You don’t think I could make this shit up, do you?


  1. Ah, Wal-Mart. Is there no blog-fodder you can't provide?

    It almost makes me want to go there to get some fresh ideas.


  2. Jim goes to Wal-Mart so we don't have to.

    (And so help me, I'm glad I don't have to. Besides. The best deals are at thrift stores!)

  3. You goddam pansy-assed, pinko, commie, Inter-dimensional seven foot tall intelligent Insect lover you!

    (Sorry. It had to be said.)

  4. I'd rather eat lint than go to Wal Mart.

    Luckily, I don't have to do either.

  5. Well, you're missing out on blog posting material, Michelle. Just sayin'.

    And as I've mentioned, I don't get a lot of options for some things.

  6. Jim, I work at a university, in West Virginia.

    Trust me, I'm surrounded by material. It's just that most of it gets shortened to Twitter length. :)

  7. I wish you were making this shit up, but, unfortunately, I don't think you are!

  8. Really, Jerry, I'm not - and I could have made this list a lot longer.

  9. Just about the time you figure the first fifty days of the Obama administration has gone better than you imagined it might, you listen to local talk radio -- and they just HATE Obama. And Hilary. And, and, and... all of THEM.

    Dr. Phil

  10. Well, I'll say that so far, the first 50 days of the Obama administration have been a hell of a lot better than the last 500 days of the Bush administration.

    Just sayin.

    Of course, according to Deadeye Dick Cheney, we're all doomed because of Obama. But that is tomorrow's post.

  11. I never get such good stories when I go into Walmart. I try to make exposure minimal, though, so I rarely spend more than 30 minutes in one if at all possible.

  12. Yeah, Jim, how come all I get are the 500 lb people taking up all the motorized shopping carts when a cane-using vet wearing a 101st Airborne ballcap with a Goddamn Bastogne pin is walking around the store?

    Watching the dude who could jump up in the air and get stuck drive past the paratrooper with the bad hip walking in the bread aisle was probably the most surreal and / or disgusting thing I've seen at Wal-Mart.

  13. John, just so you know, there's a distinct possibility that he would have turned down a cart.

    My grandmother refuses to use such things--she wants the exercise, little as it may be. And tends to make comments like, "I'm not that bad off yet" when offered.

  14. Jim, that tops my WTF moment, which was listening to a guy who spent 30+ years as a government researcher and retired on a pension bitch about "too much government spending."

    I decided suggesting that we start by cutting his pension would be impolite.

  15. Was watching the Newshour with Jim Lehrer last night, they had Reps. Barney Frank and Scott Garrett talking about the AIG mess. Mr.
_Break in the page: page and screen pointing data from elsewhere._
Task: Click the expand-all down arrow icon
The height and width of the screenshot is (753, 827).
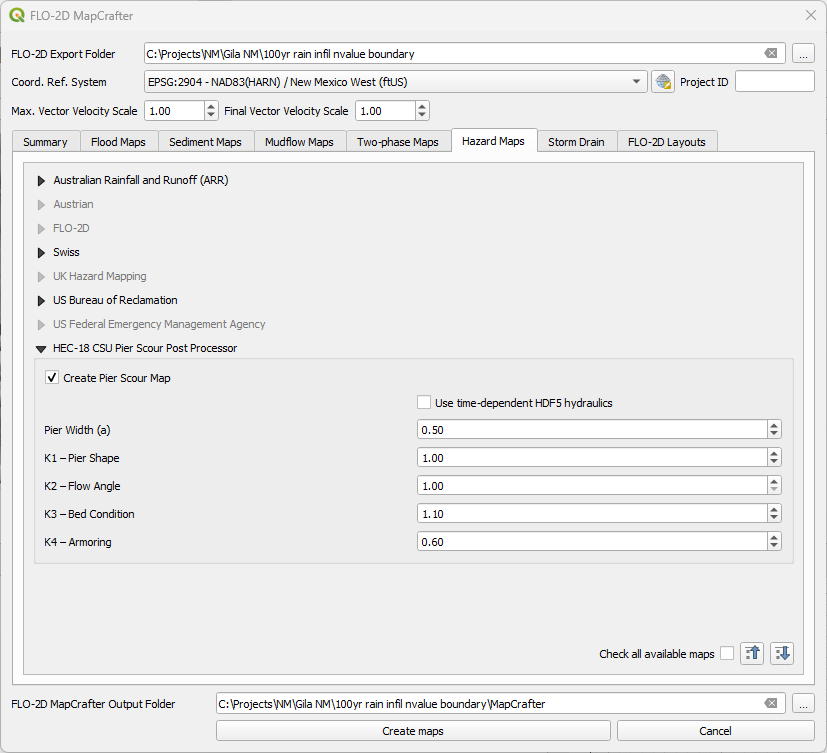Action: pyautogui.click(x=782, y=653)
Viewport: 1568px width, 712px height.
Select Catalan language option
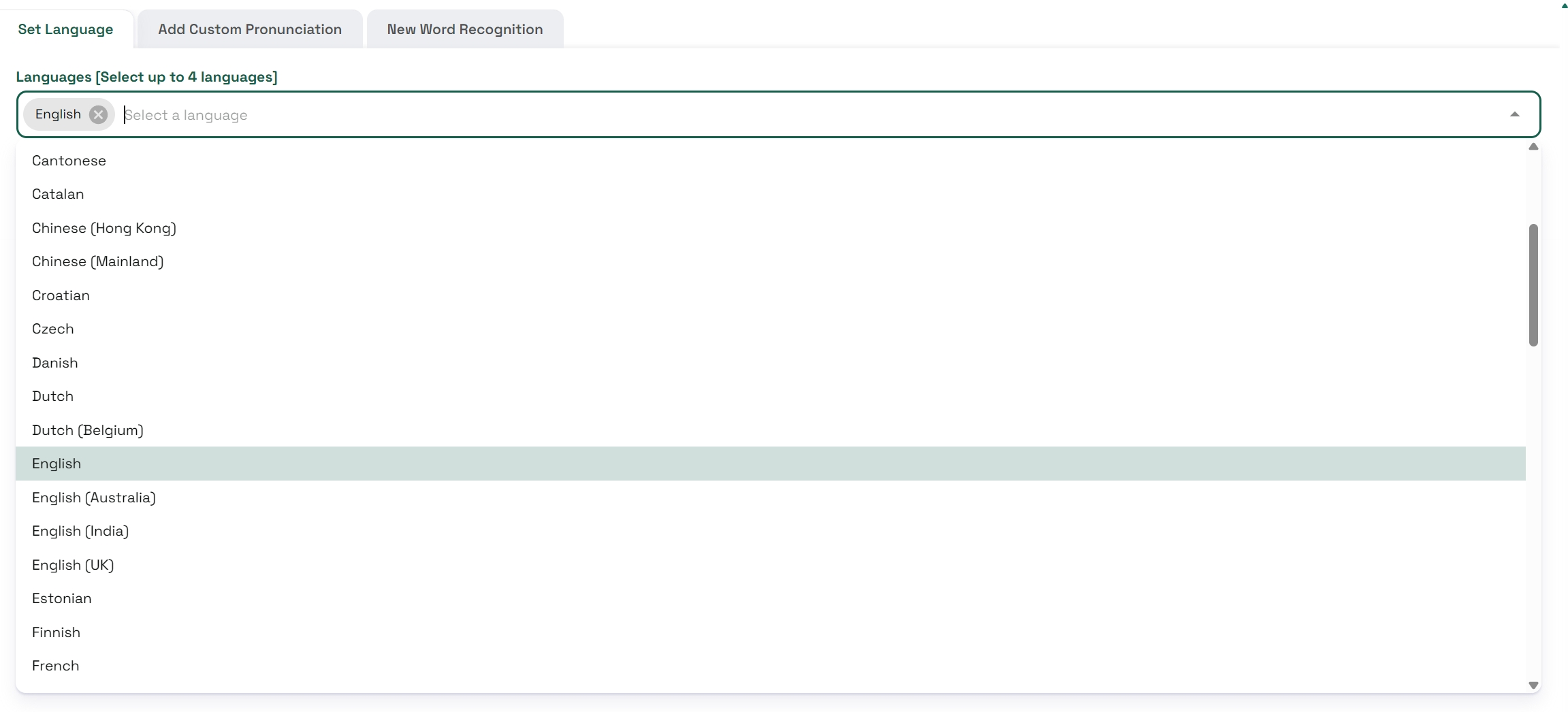point(58,194)
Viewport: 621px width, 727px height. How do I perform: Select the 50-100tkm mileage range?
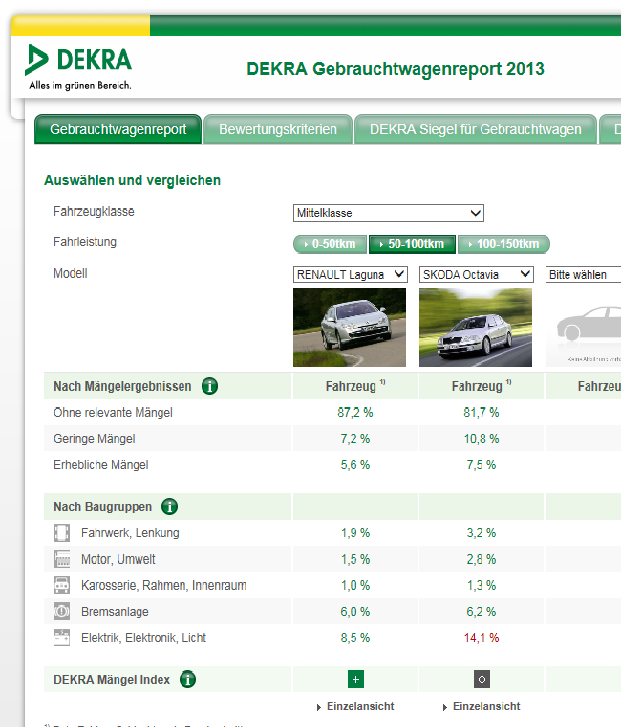[412, 244]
Garrett kept on saying about how Geitner gave AIG all this money and didn't ask anything for it so it was on on Geitner's and this administration's head. Which, then, Barney Frank being Barney Frank, gently corrected the record reminding Garrett that it was Paulson who gave all the money without getting oversite or conditions. Which then Mr. Garrett completely ignored in his next comments continuing to blame Geitner.

    That was the first time I think I shouted, "Just smack him, Barney. Just smack him," at the TV.

    Yeah, it's all the liberal's fault. The conservatives smell like roses and sunshine.

  16. I get all the stoopidity I need from MARTA - the local public transportation system.

    The nearest Wal-Mart to me is accessible by MARTA, but it's an extra bus ride on a route that has been adjusted one too many times to make it easy or convienient for me. I get to the Wal-Mart near my parents home 3 states away more than the one a few miles from my house!

    So I stick with two very easy to access Targets, two nearby grocery stores, with an occasional foray to Borders, Michael's or a quilt shop. You know, neccessities like books & craft materials!

    Between Target and MARTA, I get all the comment fodder I could ever need.